Reproduction 2.0: For nearly all of humanity’s existence, reproduction has required sperm from one man and an egg from one woman — put the two together in a welcoming womb, and nine months later, you have a baby.

Science is disrupting this status quo.

“Purely in terms of technology, it will be possible [in humans] even in 10 years.”

Katsuhiko Hayashi

In 2016, researchers reported the birth of a baby with DNA from three people — the result of a technique to prevent him from inheriting a disorder from his mom. While all of the baby’s nuclear DNA came from one sperm and one egg, the child also inherited mitochondria, which have their own DNA, from a third donor.

The next major reproduction disruption could be babies born with DNA from two same-sex people.

My two dads: In 2004, researchers in Japan announced that, with a hefty dose of genetic manipulation, they’d managed to use the eggs of two female mice to create embryos.
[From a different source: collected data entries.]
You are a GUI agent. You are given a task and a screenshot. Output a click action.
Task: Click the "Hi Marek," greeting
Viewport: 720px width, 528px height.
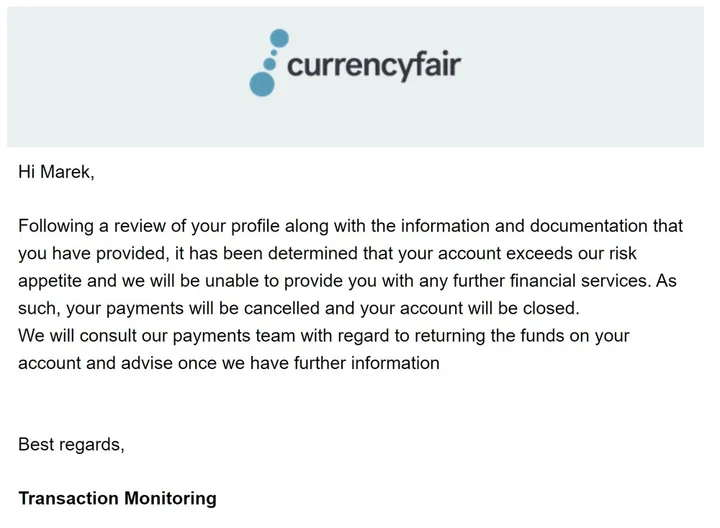click(56, 172)
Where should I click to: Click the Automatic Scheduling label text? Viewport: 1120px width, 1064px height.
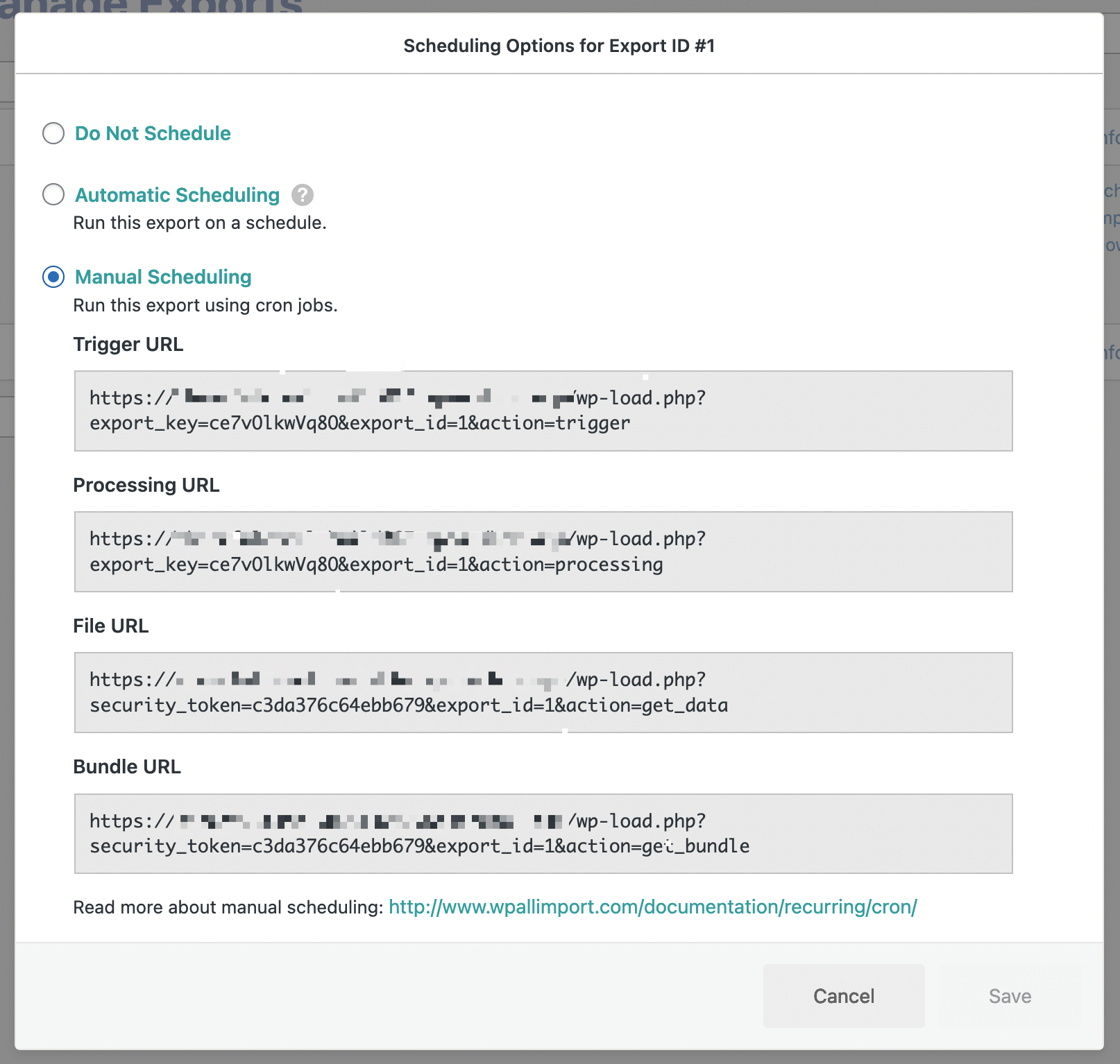[x=177, y=195]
After implanting those embryos into a surrogate, she gave birth to a healthy pup

In 2018, a team from China became the first to use DNA from two male mice to create embryos that developed into live pups — but those mice died just a couple of days after birth.

Now, researchers at Osaka University in Japan have announced that they’ve managed to create mouse pups from the DNA of two dads, and not only did these pups survive to adulthood, they were also able to become parents themselves (the ol’ fashioned way).
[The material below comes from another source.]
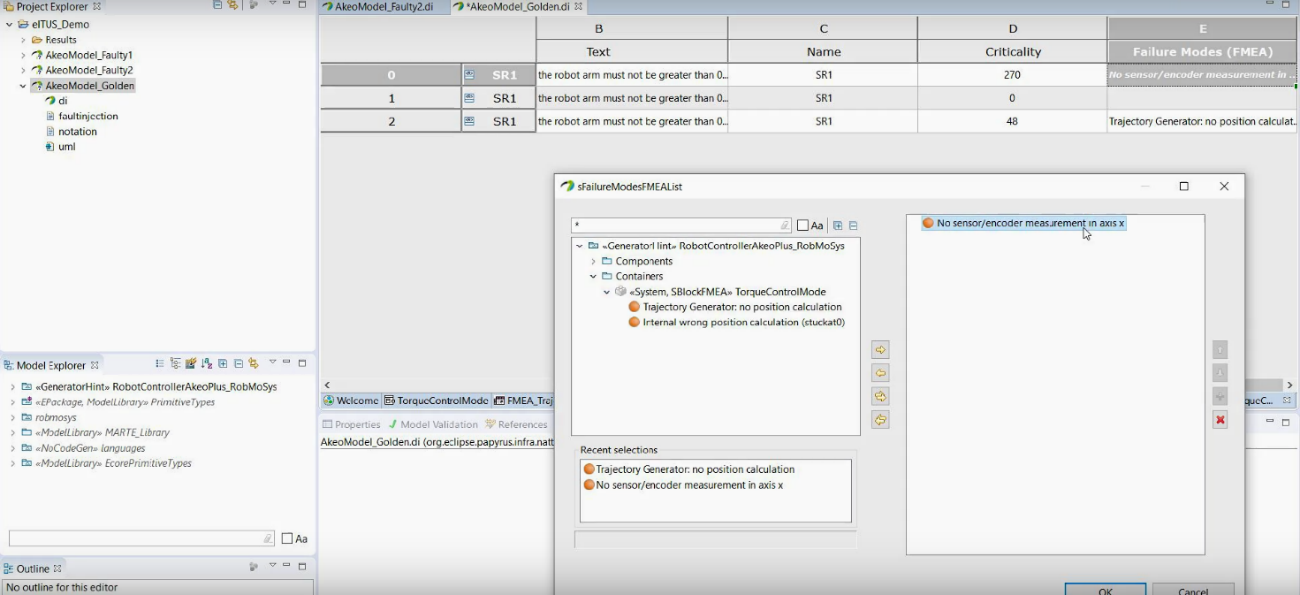Click the sort alphabetically icon in Model Explorer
From 630 embryos implanted into surrogates, seven mouse pups were born.

How it works: The Osaka team announced its breakthrough at the Third International Summit on Human Genome Editing — the work has yet to be published, but they say they have submitted it to a peer-reviewed journal.

According to that presentation, the path to do the two-dad rodents started with the reprogramming of skin cells from male mice into induced pluripotent stem (iPS) cells. Through an elaborate process, the XY sex chromosomes in the cells were turned into XX chromosomes.

“The trick of this, the biggest trick, is the duplication of the X chromosome,” lead researcher Katsuhiko Hayashi told the Guardian. “We really tried to establish a system to duplicate the X chromosome.”

The cells were then cultivated inside an organoid designed to mimic the conditions of a mouse ovary. After that, sperm from male mice was used to fertilize the eggs, and from 630 embryos implanted into surrogates, seven mouse pups were born.

Looking ahead: The seven special mice lived to adulthood and were fertile, but Hayashi told Nature that his team plans to carefully study the rodents to look for any signs that they’re different from conventionally bred ones.

“That is not a question just for the scientific program, but also for [society].”

Katsuhiko Hayashi

The team is already attempting to use skin cells from human males to create eggs, but even if they can successfully reproduce their research in people — a huge if — the ethics and efficacy of creating people using such an experimental technique will need to be carefully considered.

After all, just this month, evidence has emerged that three-parent babies might be capable of inheriting their mothers’ mitochondrial disorders after all — illustrating how what we think is happening when we approach reproduction from an alternate angle isn’t always what’s actually happening.  

“Purely in terms of technology, it will be possible [in humans] even in 10 years,” Hayashi told the Guardian of his team’s research. “I don’t know whether they’ll be available for reproduction. That is not a question just for the scientific program, but also for [society].”